§ **Work order**: Give back, exactly and with nothing else, the lines running from the one that contains "Click the Exportera Excel button" to the end of the entries below; do not include pictures.

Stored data

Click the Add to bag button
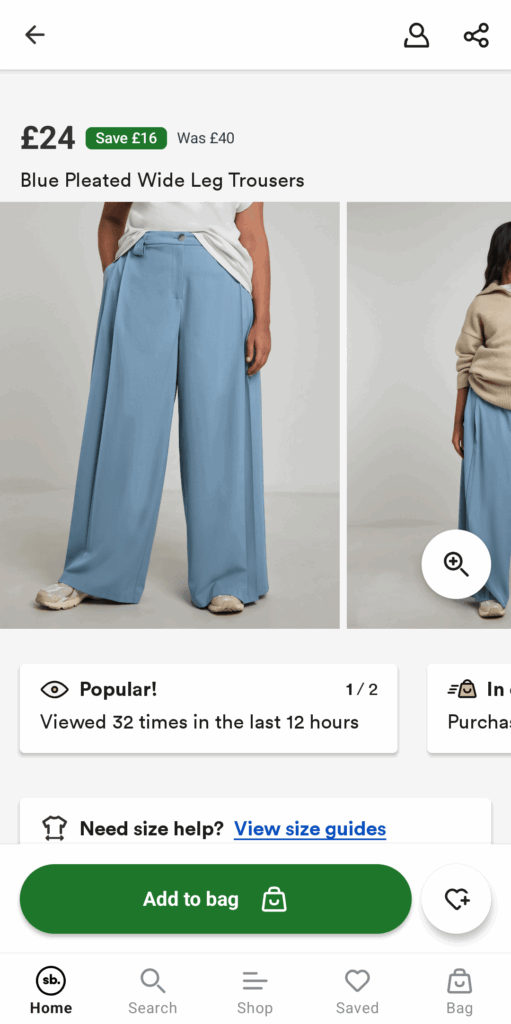The image size is (511, 1024). (x=216, y=899)
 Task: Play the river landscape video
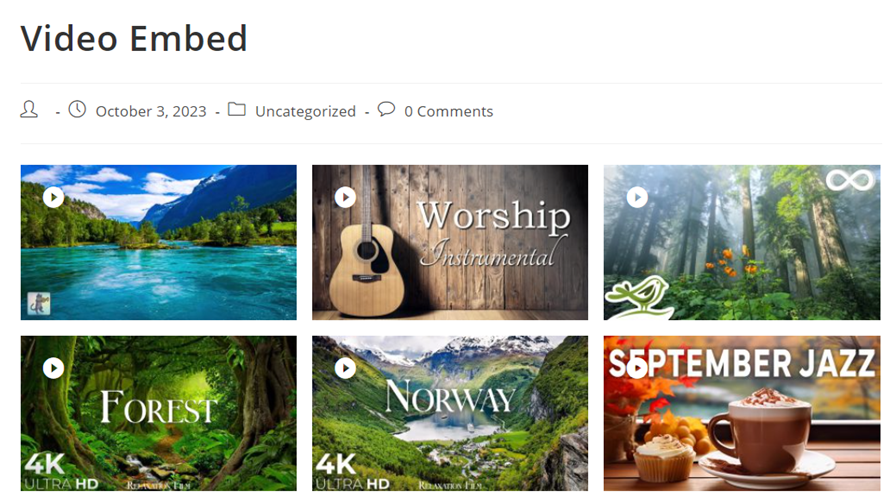coord(54,198)
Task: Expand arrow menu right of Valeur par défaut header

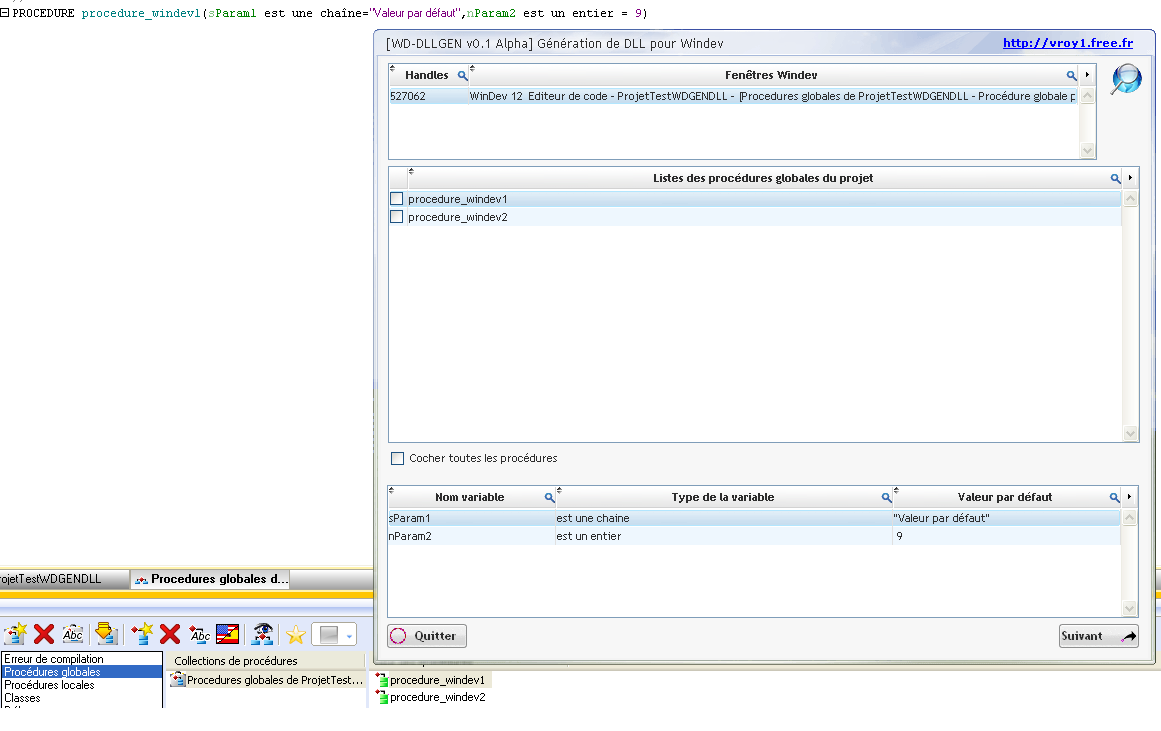Action: point(1130,497)
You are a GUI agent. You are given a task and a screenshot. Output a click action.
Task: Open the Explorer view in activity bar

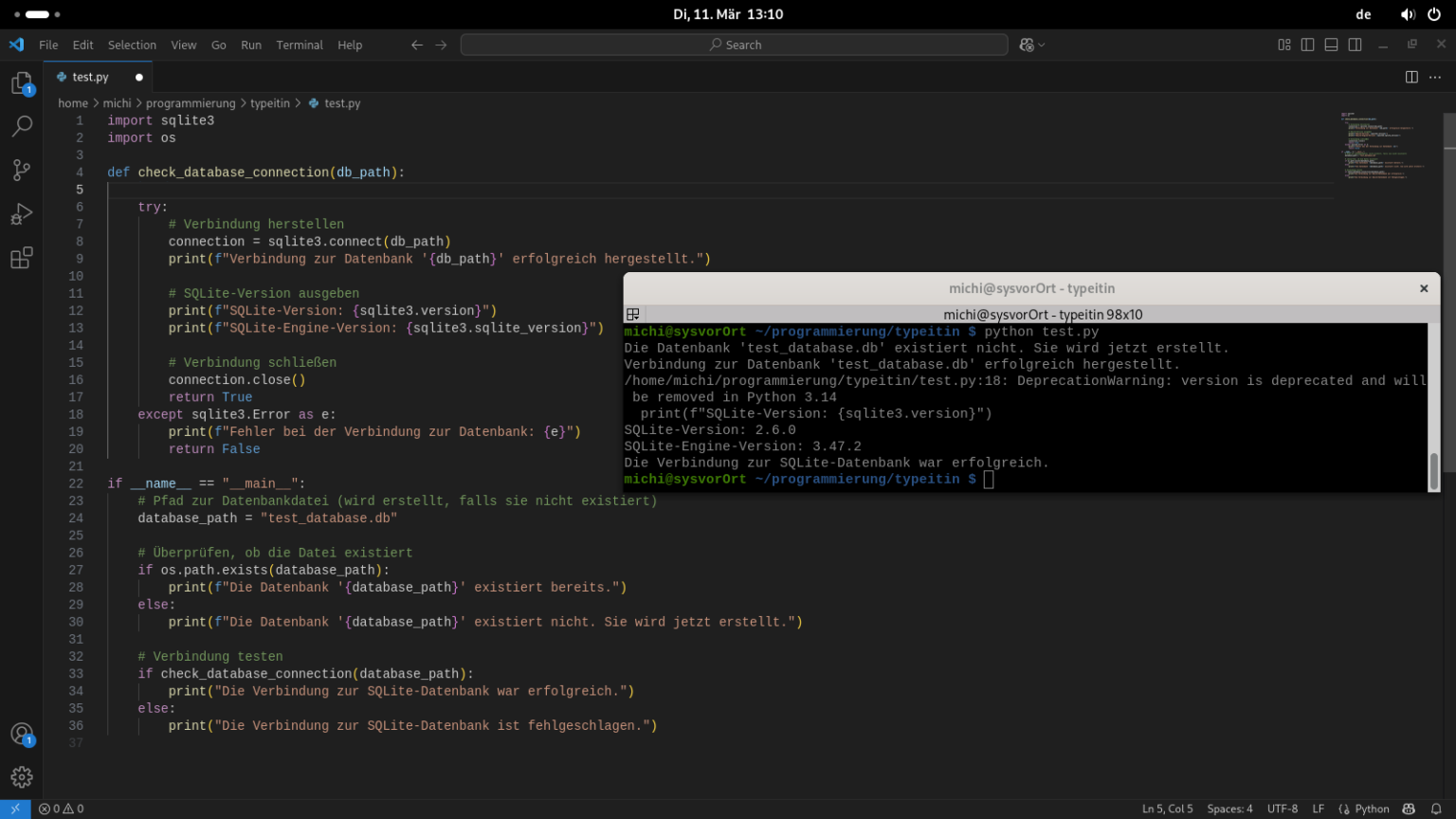pyautogui.click(x=21, y=83)
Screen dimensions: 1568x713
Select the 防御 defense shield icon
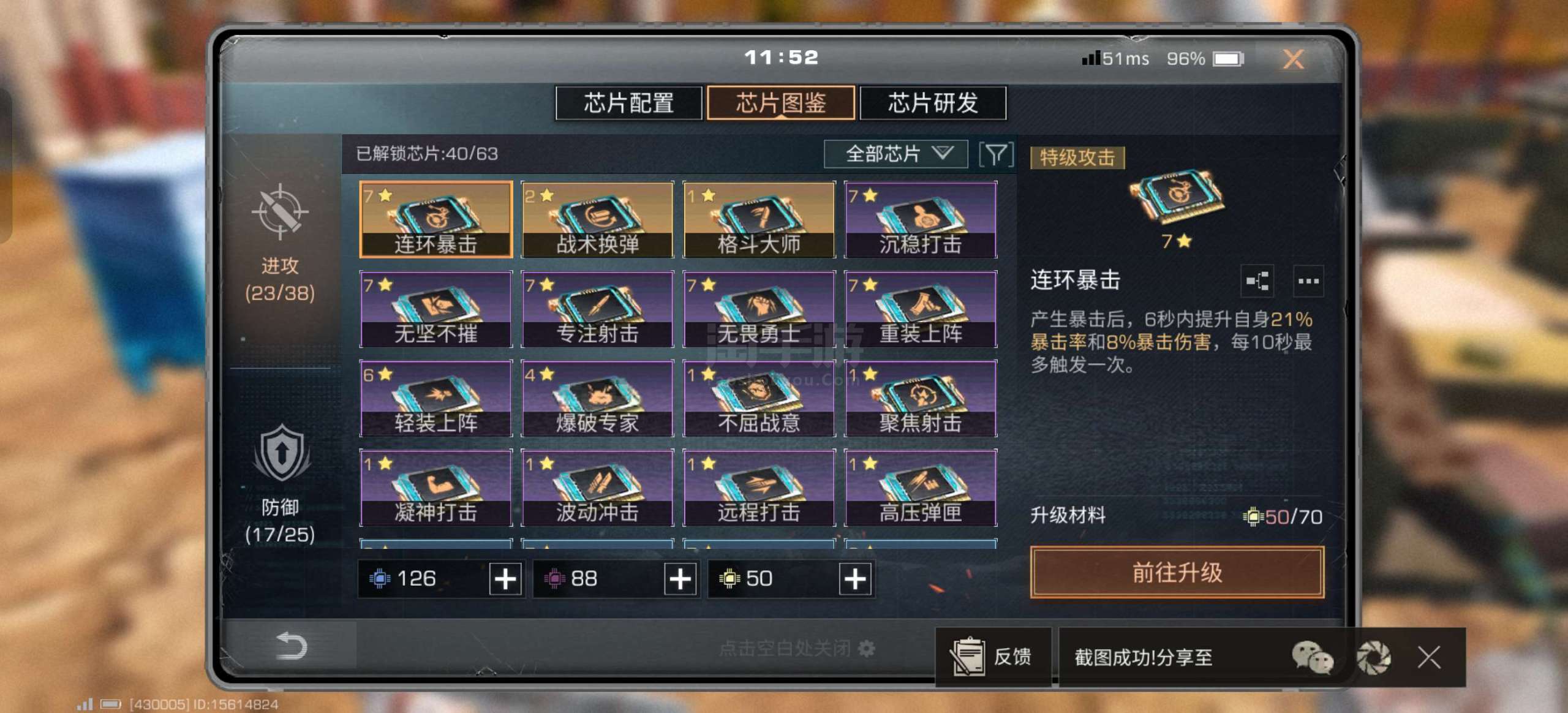point(281,454)
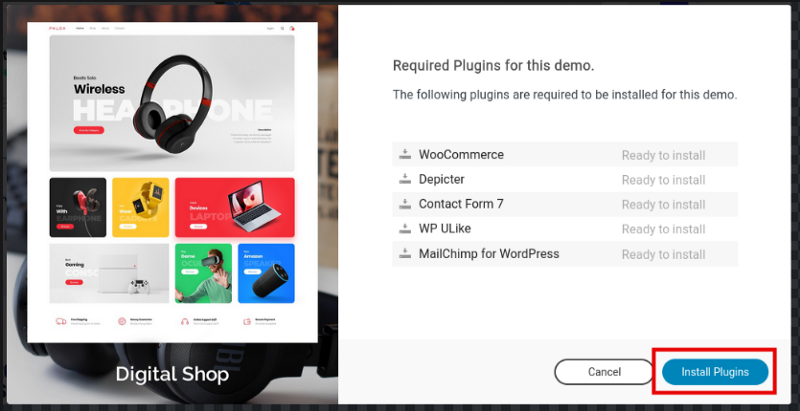Click the blue Amazon Speaker tile
The width and height of the screenshot is (800, 411).
click(266, 273)
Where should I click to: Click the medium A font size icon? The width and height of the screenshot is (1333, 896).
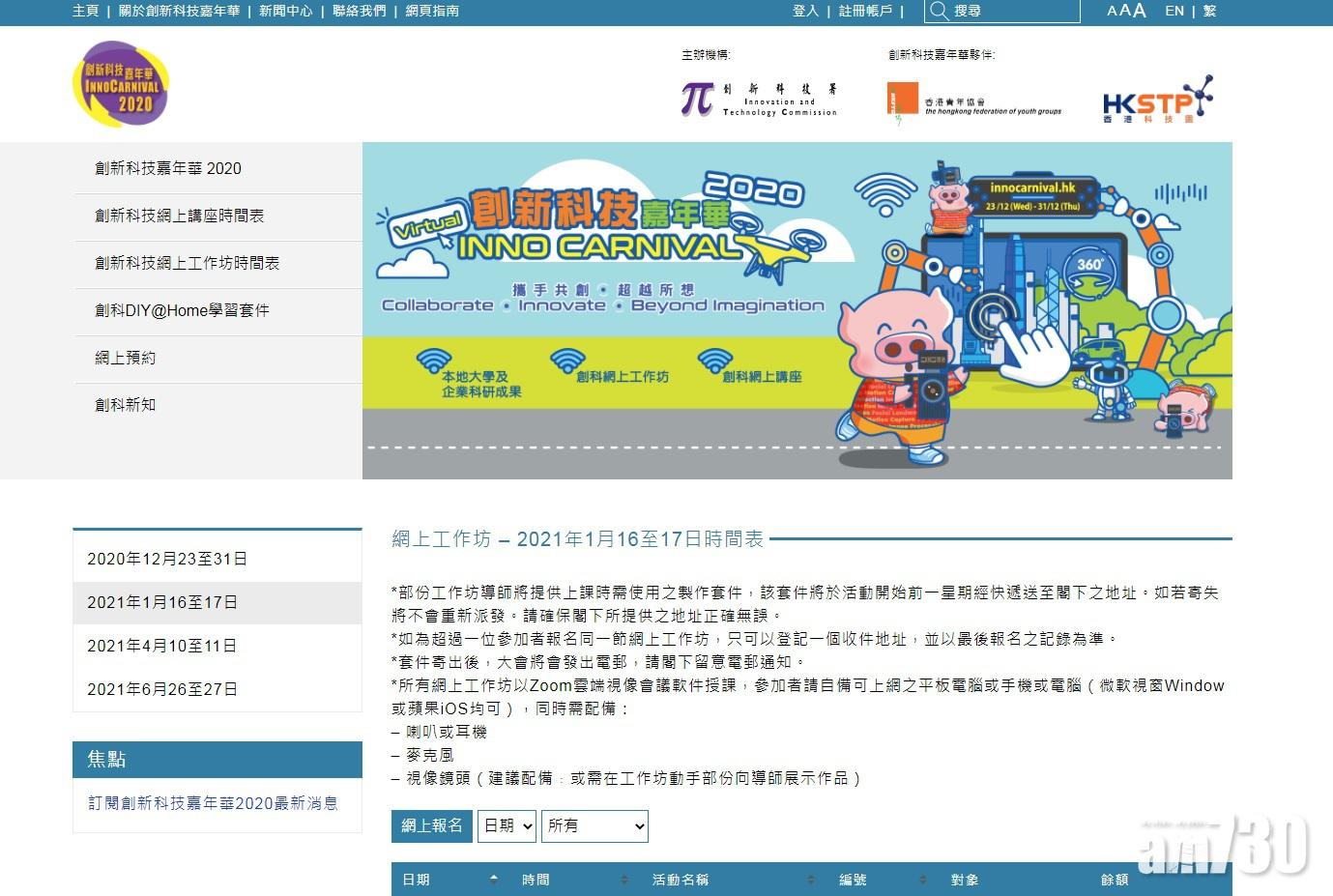point(1123,10)
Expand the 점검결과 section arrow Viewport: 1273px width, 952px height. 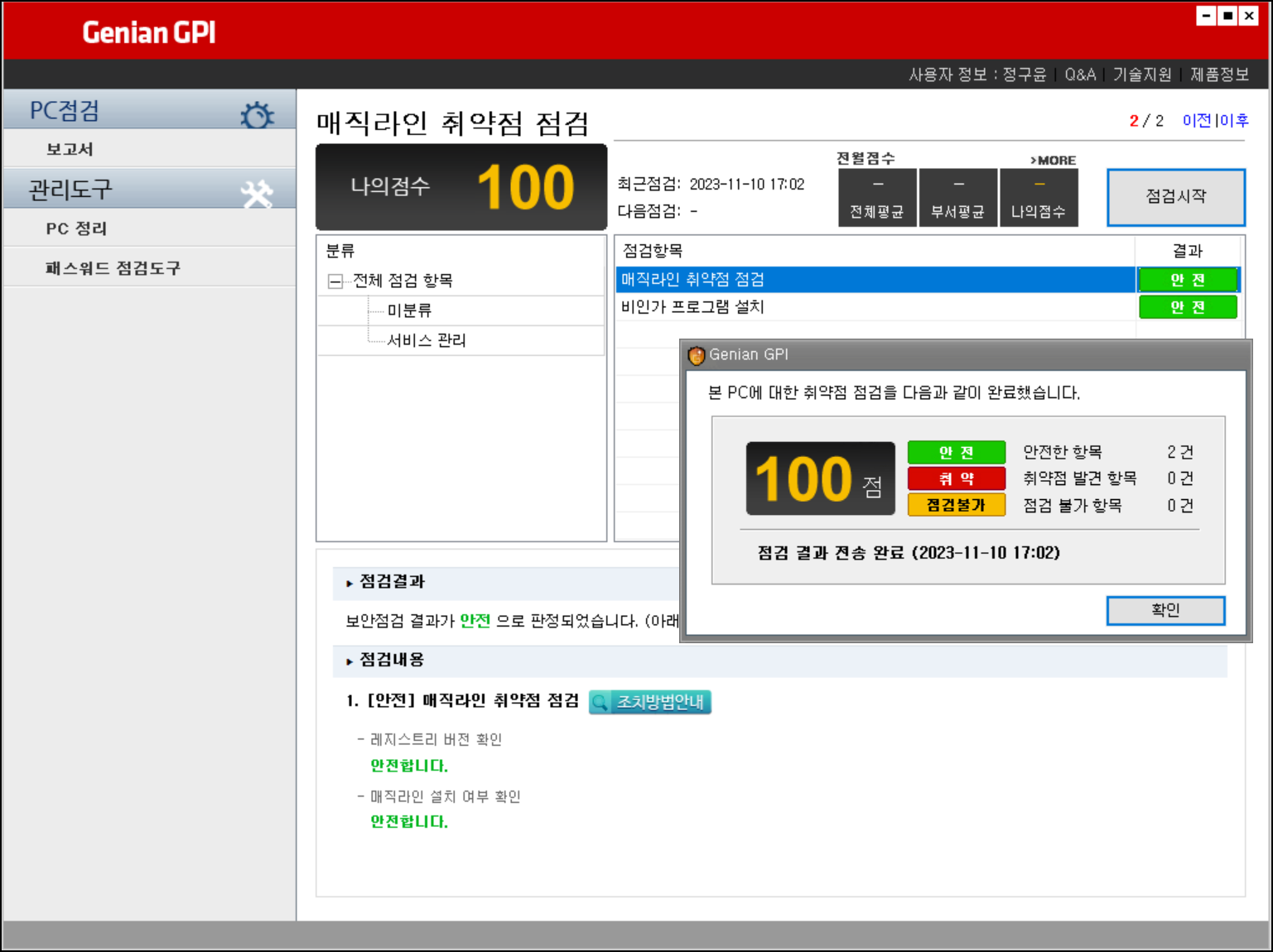[x=350, y=583]
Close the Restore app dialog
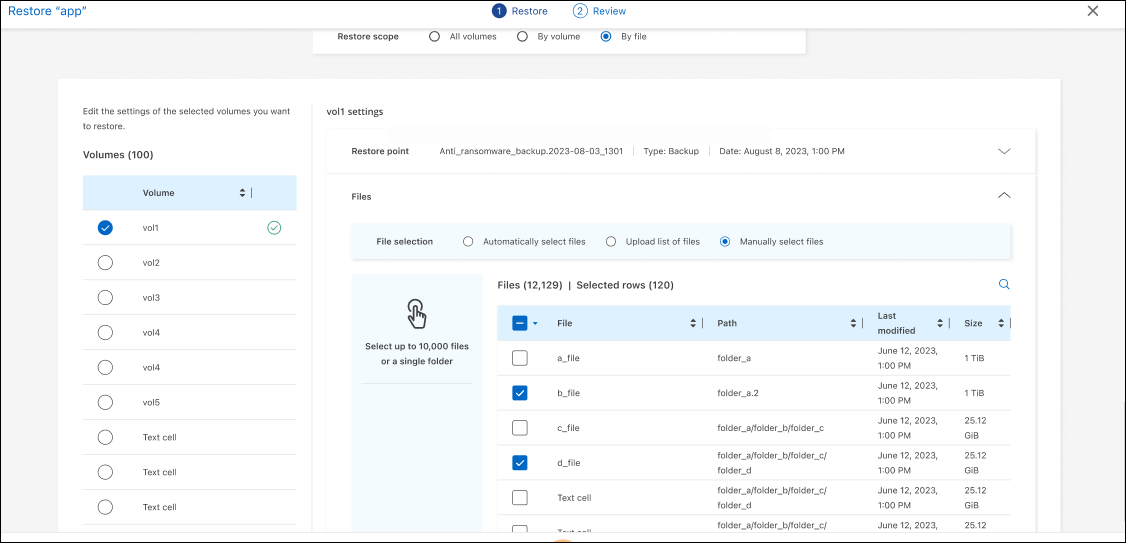 [x=1092, y=11]
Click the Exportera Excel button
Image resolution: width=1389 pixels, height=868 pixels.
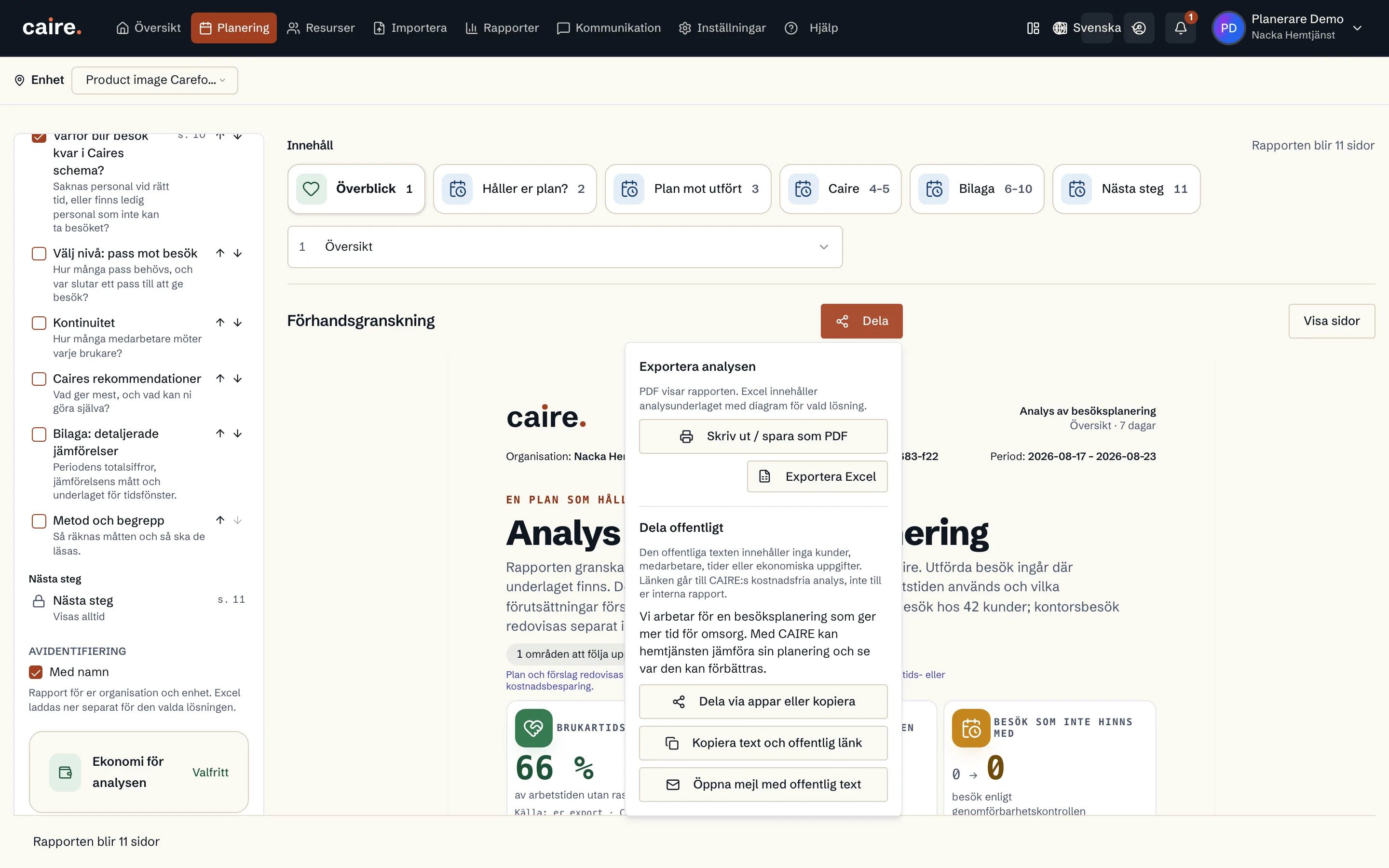(817, 476)
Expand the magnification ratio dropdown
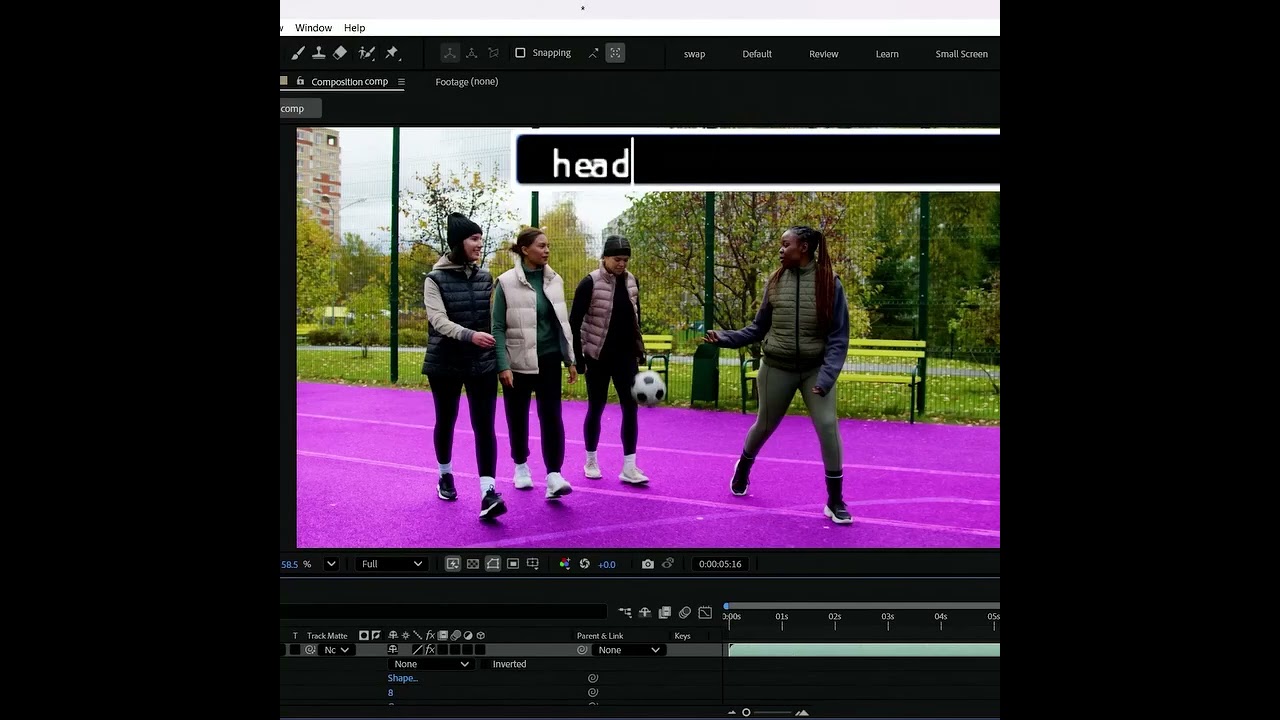The image size is (1280, 720). (x=331, y=564)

§ **Expected output**:
Click the Exportera Excel button
Image resolution: width=1389 pixels, height=868 pixels.
(817, 476)
Expand the magnification ratio dropdown
The image size is (1280, 720). (x=331, y=564)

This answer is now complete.